Stored data

____________________

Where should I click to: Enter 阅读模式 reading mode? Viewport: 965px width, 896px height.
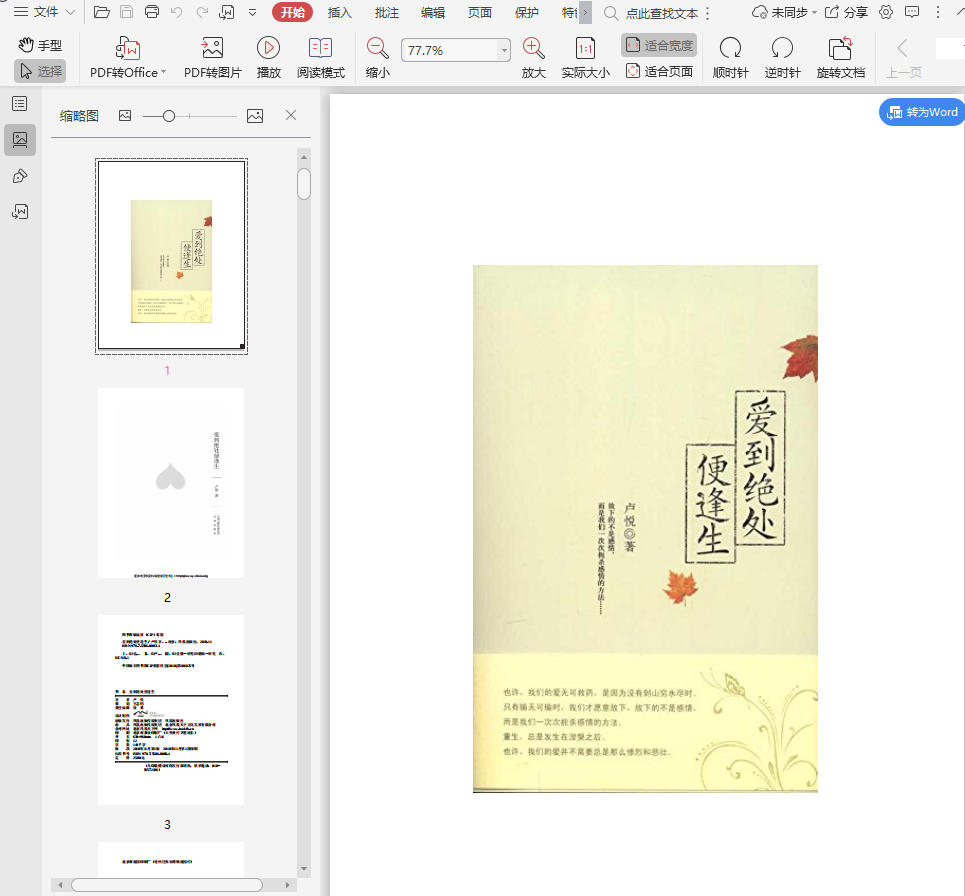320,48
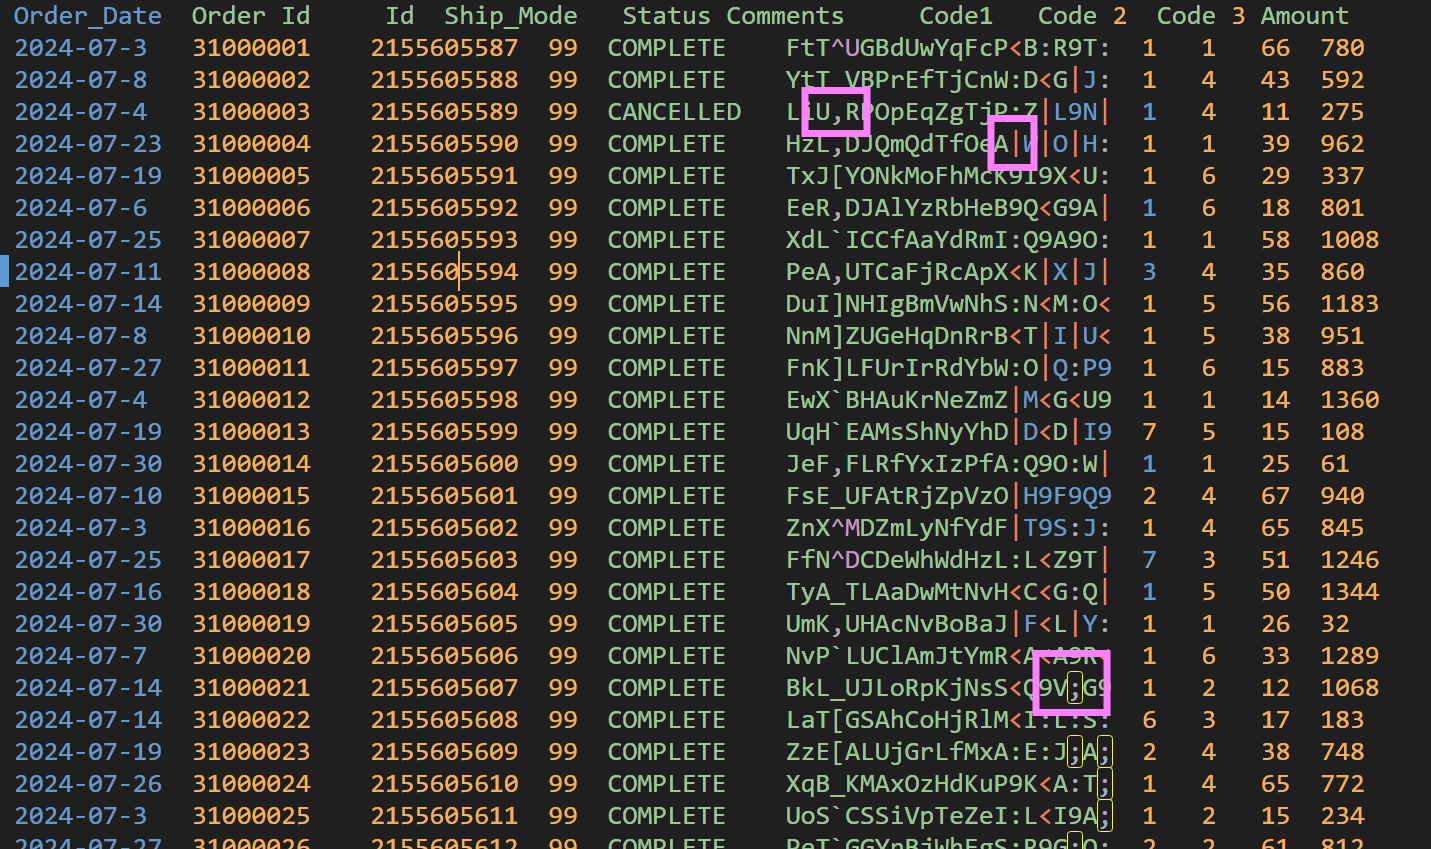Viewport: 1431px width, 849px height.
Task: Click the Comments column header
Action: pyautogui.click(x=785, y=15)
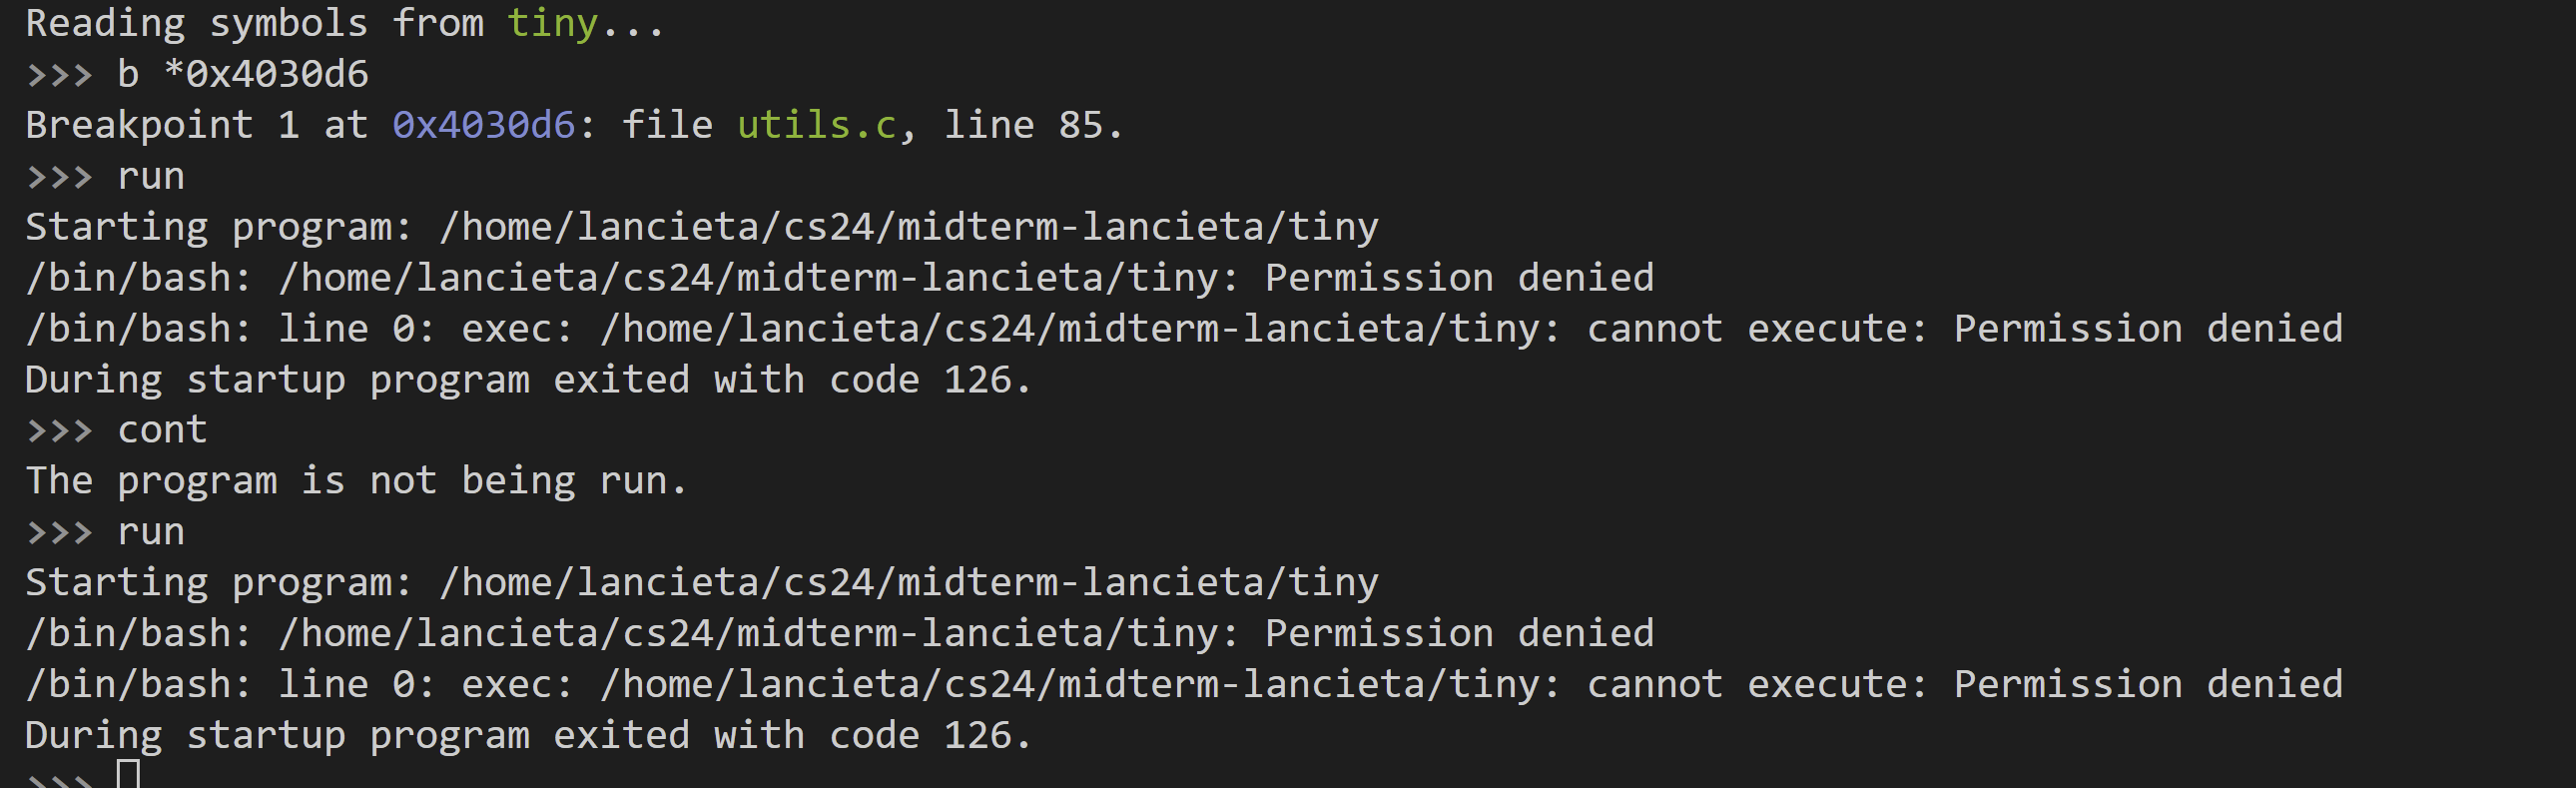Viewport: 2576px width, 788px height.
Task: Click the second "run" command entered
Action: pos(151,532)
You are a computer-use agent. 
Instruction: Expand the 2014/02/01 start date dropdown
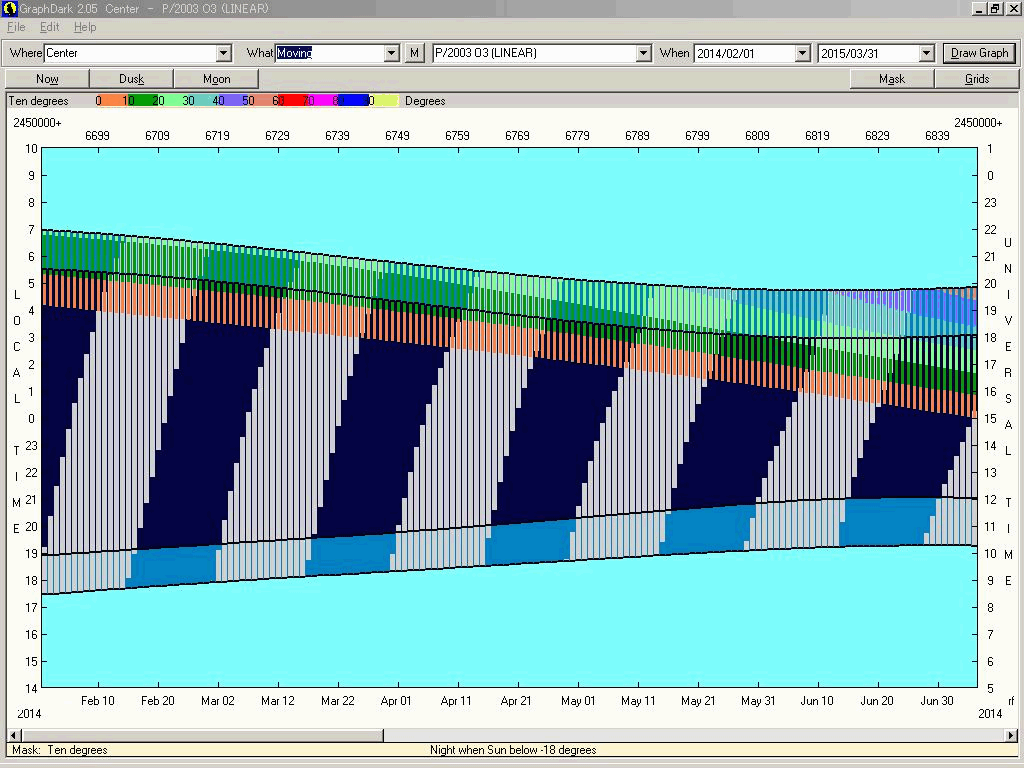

____________________

**Aim of the exercise:** A verbatim copy of every entry is wanted; the pictures stay out of it.

**Written solution:**
Where should I click to: Enter 阅读模式 reading mode? Viewport: 965px width, 896px height.
320,48
Viewport: 1431px width, 849px height.
Task: Click the Comments column header
Action: pyautogui.click(x=785, y=15)
Viewport: 2576px width, 788px height.
Task: Click the second "run" command entered
Action: pos(151,532)
You are a computer-use agent. 
Instruction: Expand the 2014/02/01 start date dropdown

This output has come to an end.